Sentinel event tracking reveals fall injury pattern
Sentinel event tracking reveals fall injury pattern
The elderly top the list
Since the Joint Commission Commission on Accreditation of Healthcare Organizations began tracking sentinel events four years ago, the accreditation committee of its Board of Commissioners has reviewed 22 cases related to fatal falls in 24-hour care settings.
Thirteen of the cases occurred in general hospitals, with one occurring in a psychiatric unit, according to a recent report from the Joint Commission. Six of the cases were in long-term care facilities; one took place in a psychiatric hospital, and two occurred in nonhospital behavioral health care organizations. Half of the deaths following the falls were the result of head trauma, usually with subdural hematoma. Falls determined to be acts of suicide were not included in this review of cases. However, in some of the occurrences, suicide or homicide could not be ruled out as a factor.
Most of the patients and residents served were elderly; half were older than 80. One-third of all of the cases involved falling from a bed. Other falls occurred while walking, while in the bathroom, or while using a commode, gurney, or chair. One-third of the total falls were from what an expert called "extraordinary situations." Those included falling down a staircase or laundry chute or from an upper story window, roof, or balcony.
When they fell, seventeen of the 22 individuals had an altered mental status due to chronic mental illness or acute intoxication. History of prior falls, use of sedation, and anticoagulation were frequently associated risk factors. Other risk factors included a recent environmental change and urinary urgency. A disproportionate number of falls occurred on nights, weekends, and holidays.
For the 22 cases, the health care organizations identified root causes related to the care processes, caregivers, environment of care, and organizational culture.

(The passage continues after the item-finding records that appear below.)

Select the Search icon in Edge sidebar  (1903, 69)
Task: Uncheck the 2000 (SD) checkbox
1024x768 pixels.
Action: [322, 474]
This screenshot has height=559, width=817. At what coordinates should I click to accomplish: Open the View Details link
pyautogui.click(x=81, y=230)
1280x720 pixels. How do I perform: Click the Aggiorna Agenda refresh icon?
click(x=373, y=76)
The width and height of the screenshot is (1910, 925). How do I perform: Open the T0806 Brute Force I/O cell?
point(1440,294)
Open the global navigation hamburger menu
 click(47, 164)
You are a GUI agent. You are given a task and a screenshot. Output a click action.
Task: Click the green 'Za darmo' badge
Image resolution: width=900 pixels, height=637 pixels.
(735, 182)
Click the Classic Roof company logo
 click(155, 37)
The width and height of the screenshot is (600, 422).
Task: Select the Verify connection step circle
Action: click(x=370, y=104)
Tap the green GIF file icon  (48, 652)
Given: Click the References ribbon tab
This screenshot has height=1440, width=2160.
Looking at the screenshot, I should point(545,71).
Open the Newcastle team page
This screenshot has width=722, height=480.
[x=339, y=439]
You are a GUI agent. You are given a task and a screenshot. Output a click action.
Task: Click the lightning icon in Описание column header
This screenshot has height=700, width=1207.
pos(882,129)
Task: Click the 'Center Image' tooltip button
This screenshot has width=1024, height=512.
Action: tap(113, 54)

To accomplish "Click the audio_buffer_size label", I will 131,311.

More than half of the organizations identified communication issues among caregivers as a root cause. Those included failure to communicate information during nursing report, shift changes or a transfer from a hospital to a nursing home, caregivers not documenting changes in conditions in the medical record, and families’ inadequate communication about conditions and history of falling.
Improve staff training
Forty-one percent of the organizations identified incomplete patient assessment and reassessment, an incomplete plan of care or lack of protocol, and environment-of-care issues such as the design of windows, door locks, and nursing stations. The other root causes included malfunction or misuse of equipment such as bed alarms, incomplete orientation of new staff, unavailable or delayed medical care, insufficient education of patients and residents served, inadequate staffing, reduced use of restraints without alternatives, and inadequate supervision of caregivers in training.
Organizations that experienced the falls identified risk reduction strategies to reduce the likelihood of reoccurrence of the events. Eighty-six percent suggested improving staff orientation and training. Other strategies recommended were to revise and implement a fall risk assessment process and to implement a formal fall prevention protocol.
How to reduce risk
The following additional risk reduction strategies were identified:
• installing bed alarms or redesigning bed alarm checks and tests;
• installing self-latching locks on utility rooms;
• restricting window openings;
• installing alarms on exits;
• adding fall prevention to education of patients and residents served and their families;
• improving and standardizing nurse call systems;
• using "low beds" for those at risk for falls;
• revising staffing procedures;
• counseling individual caregivers;
• revising the competency evaluation process.